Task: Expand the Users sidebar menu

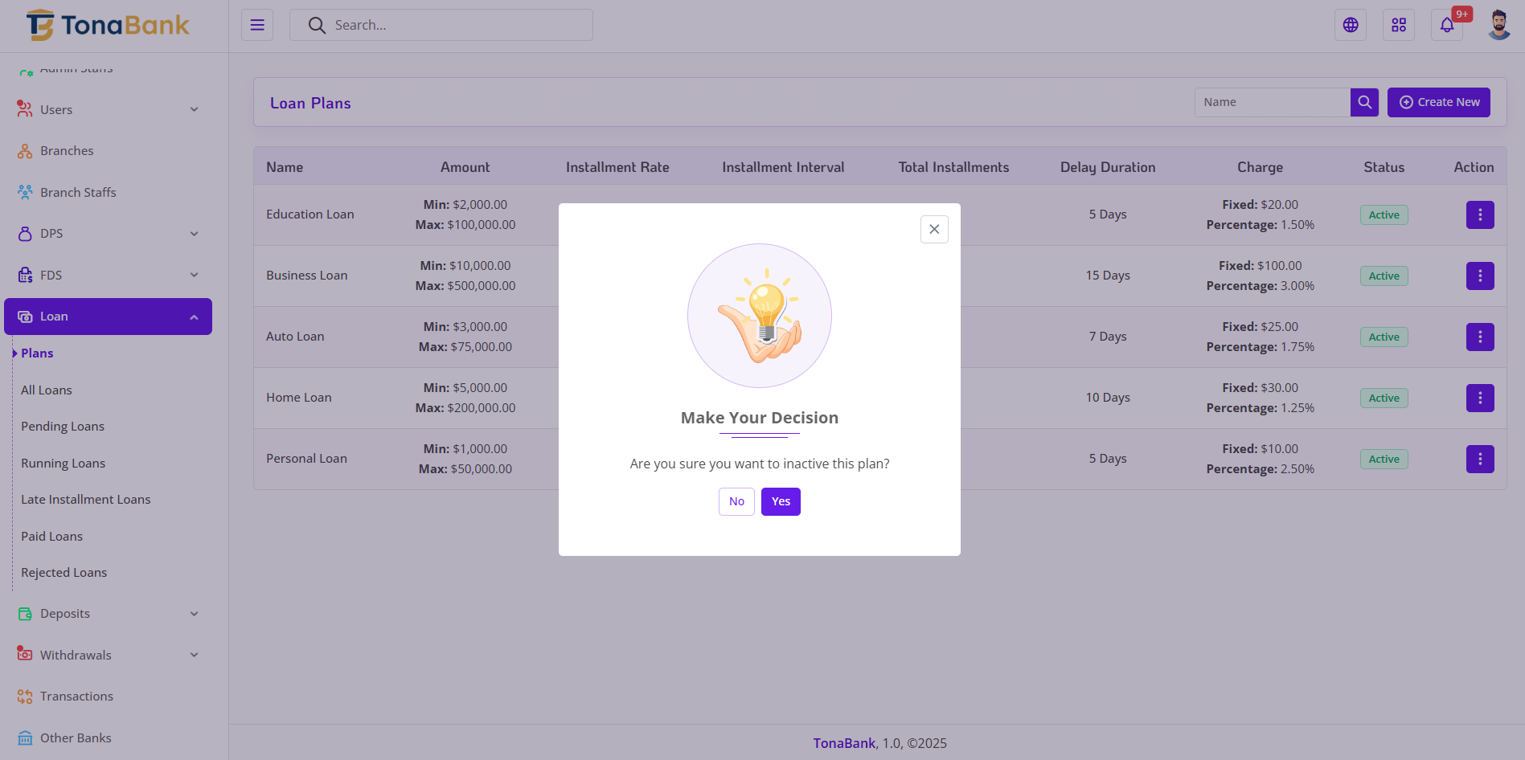Action: pos(108,109)
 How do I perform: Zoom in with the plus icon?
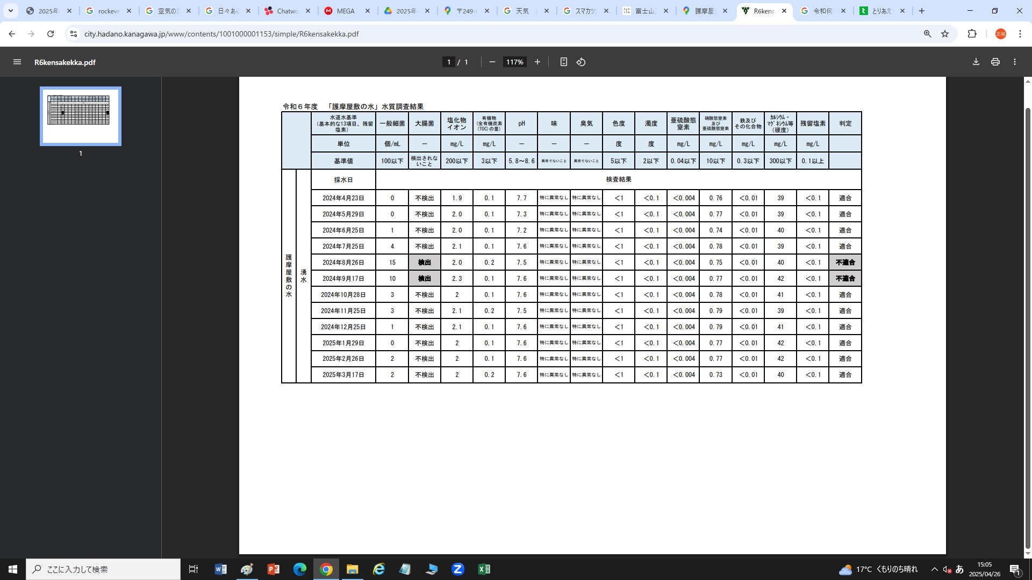tap(537, 62)
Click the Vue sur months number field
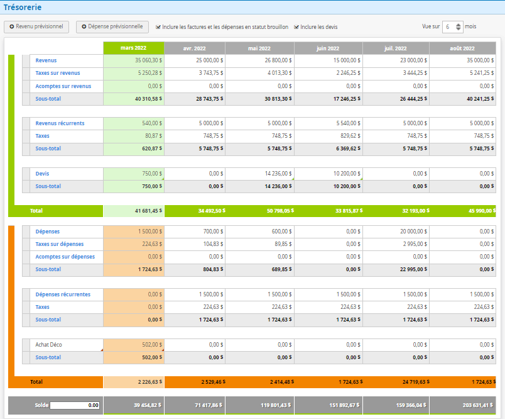This screenshot has height=419, width=505. [448, 27]
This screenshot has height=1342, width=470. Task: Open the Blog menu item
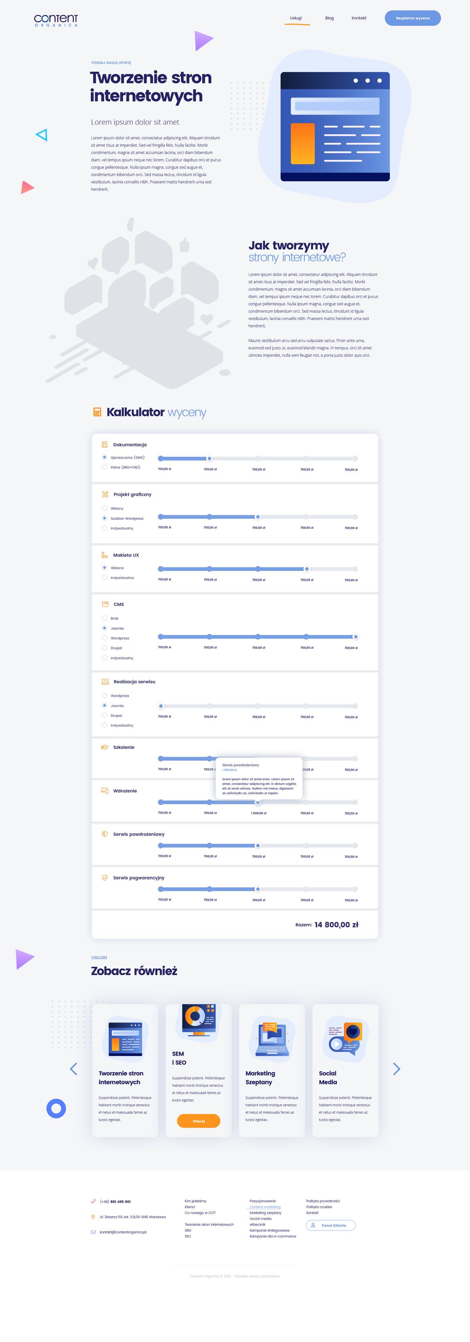[x=329, y=18]
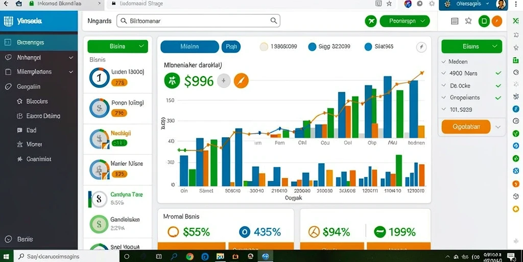
Task: Expand the Nnhengol sidebar item
Action: tap(39, 57)
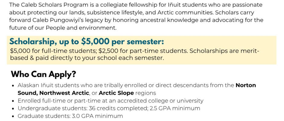Click the bullet point before 'Alaskan Iñuit students'
The height and width of the screenshot is (121, 284).
click(x=13, y=85)
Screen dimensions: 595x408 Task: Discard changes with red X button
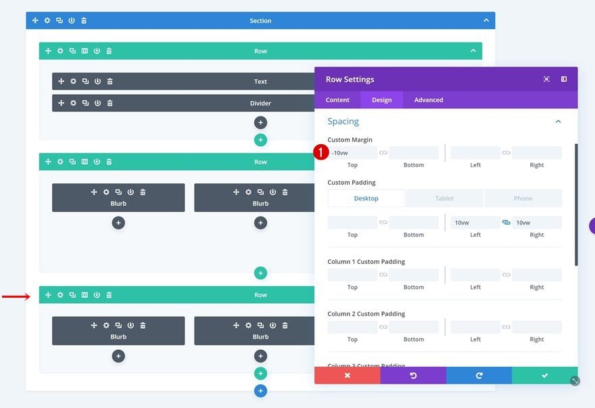point(348,376)
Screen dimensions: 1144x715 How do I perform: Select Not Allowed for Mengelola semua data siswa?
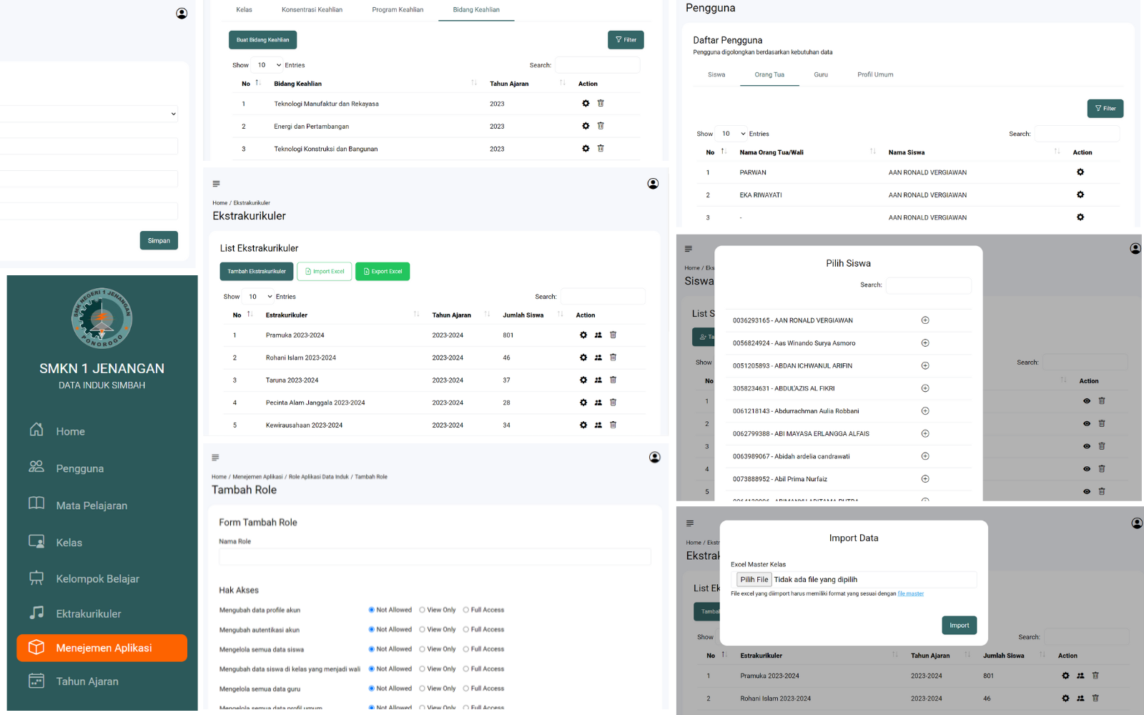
◆ ◆ ◆ ◆ ◆
Work task: Write out all the material verbatim, images excluded.

Answer:
Task: Expand the Users sidebar menu

Action: pos(108,109)
 How do I perform: Zoom in with the plus icon?
tap(537, 62)
Click the Vue sur months number field
This screenshot has height=419, width=505. [448, 27]
This screenshot has height=1342, width=470. Task: Open the Blog menu item
[x=329, y=18]
Task: Expand the Nnhengol sidebar item
Action: tap(39, 57)
Click the bullet point before 'Alaskan Iñuit students'
The height and width of the screenshot is (121, 284).
click(x=13, y=85)
Screen dimensions: 595x408 Task: Discard changes with red X button
point(348,376)
Screen dimensions: 1144x715 How do I perform: Select Not Allowed for Mengelola semua data siswa?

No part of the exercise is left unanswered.